Et le poète d'ouvrir, à la fin de son livre, une fenêtre (sans majuscule). "grande ouverte" sur des restes, des traces et des taches dont il ne cherche pas à épuiser les instants. Il ne sait pas ce qu'il veut rassembler hors son corps vieillissant et formule seulement un souhait : "je voudrais une fenêtre ouverte / sur le bleu qui clapote / quelques oiseaux marins du café / le désordre des cheveux le pli des draps / une rose peut-être : presque fanée : douloureusement blanche et précaire / dans le petit vase ébréché".

Extraits :

 les bagnoles les casseroles les paraboles

déferlement d'images

de routes verglacées de cuisines

où fume un café

petits pas

de la table en formica

jusqu'au salon encombré de cartons

sautillements dans la phrase

et toujours étonné d'être là

en compagnie simple des mots

qui voltigent s'étirent

font mine de disparaître

*

couper droit - au plus court

quand tout ondule

sur le sismographe mou

de l'existence

tracer vers le loin

 

dans

la fatigue

malgré

 

ho ! mon cheval sur les toits

piétine les rires des goélands

sois cruel

frappe du sabot

l'air

sois les hennissements

des hangars mâche

l'herbe de mes pensées

la candeur des marguerites

*

croire aux boutiques

aux gens

 

légèrement

comme à une pêche miraculeuse

dans le branle paresseux de la ville

 

passage à niveau

passage à tabac

passage à l'acte

 

j'ébouriffe la phrase

dors les fenêtres ouvertes

à la doxa fermées

les fenêtres ouvertes pour tout le reste

tout le risque  

*

Dans sa préface intitulée Creuser la langue, Yves Humann écrit : "Jean-Christophe Belleveaux ne fume pas : il pétune !" Mot rare certes, mais qui renvoie à l'imaginaire des découvertes par-delà l'Atlantique au seizième siècle.

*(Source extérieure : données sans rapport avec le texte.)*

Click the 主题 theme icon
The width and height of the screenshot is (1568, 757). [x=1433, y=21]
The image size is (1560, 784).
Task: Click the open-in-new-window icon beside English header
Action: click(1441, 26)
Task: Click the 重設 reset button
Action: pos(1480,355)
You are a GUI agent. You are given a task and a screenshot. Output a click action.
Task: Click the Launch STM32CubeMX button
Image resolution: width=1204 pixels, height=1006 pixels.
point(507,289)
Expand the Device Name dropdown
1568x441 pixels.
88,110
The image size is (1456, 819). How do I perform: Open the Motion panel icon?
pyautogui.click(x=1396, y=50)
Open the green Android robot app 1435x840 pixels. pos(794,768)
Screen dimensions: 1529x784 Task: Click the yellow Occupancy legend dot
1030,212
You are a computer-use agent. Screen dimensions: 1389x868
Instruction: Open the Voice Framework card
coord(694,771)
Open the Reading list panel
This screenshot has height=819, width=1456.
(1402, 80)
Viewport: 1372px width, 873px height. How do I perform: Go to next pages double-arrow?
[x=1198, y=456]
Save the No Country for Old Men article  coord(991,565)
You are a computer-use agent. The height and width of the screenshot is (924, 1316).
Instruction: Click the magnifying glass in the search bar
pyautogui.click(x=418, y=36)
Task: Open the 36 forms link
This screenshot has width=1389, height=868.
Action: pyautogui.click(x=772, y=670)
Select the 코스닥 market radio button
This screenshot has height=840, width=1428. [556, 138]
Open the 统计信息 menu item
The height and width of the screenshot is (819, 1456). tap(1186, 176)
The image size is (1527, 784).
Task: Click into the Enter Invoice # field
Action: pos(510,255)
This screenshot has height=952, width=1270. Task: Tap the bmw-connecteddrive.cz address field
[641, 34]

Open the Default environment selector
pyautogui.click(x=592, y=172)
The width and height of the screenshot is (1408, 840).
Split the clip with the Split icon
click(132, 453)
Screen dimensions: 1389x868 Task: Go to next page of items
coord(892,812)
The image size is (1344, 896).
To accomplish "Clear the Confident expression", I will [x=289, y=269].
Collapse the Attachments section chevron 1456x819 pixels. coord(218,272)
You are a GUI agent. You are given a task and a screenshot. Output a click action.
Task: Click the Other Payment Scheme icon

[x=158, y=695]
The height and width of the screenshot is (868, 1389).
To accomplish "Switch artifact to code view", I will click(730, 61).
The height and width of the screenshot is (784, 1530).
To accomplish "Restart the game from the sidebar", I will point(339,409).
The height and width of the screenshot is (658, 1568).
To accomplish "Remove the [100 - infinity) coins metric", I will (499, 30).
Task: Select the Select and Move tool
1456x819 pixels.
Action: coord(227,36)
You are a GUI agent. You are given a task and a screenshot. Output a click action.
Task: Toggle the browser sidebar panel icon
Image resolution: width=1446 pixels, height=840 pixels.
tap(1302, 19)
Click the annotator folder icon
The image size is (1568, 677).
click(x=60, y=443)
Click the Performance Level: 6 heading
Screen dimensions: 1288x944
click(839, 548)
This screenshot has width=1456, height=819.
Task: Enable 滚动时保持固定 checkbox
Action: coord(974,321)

Pas celui de Christophe Colomb et consorts mais celui, humble, des marins à la peine comme à l'extase. Jean-Christophe Belleveaux est un poète humble, sans boursouflures ni envolées, au plus près des espaces, les petits comme les grands, et c'est ainsi que nous l'aimons. 

Indigo, c'est le titre est publié chez Pierre Turcotte éditeur avec une photo de l'auteur prise durant l'un de ses nombreux périples. Il coûte 9,99 €.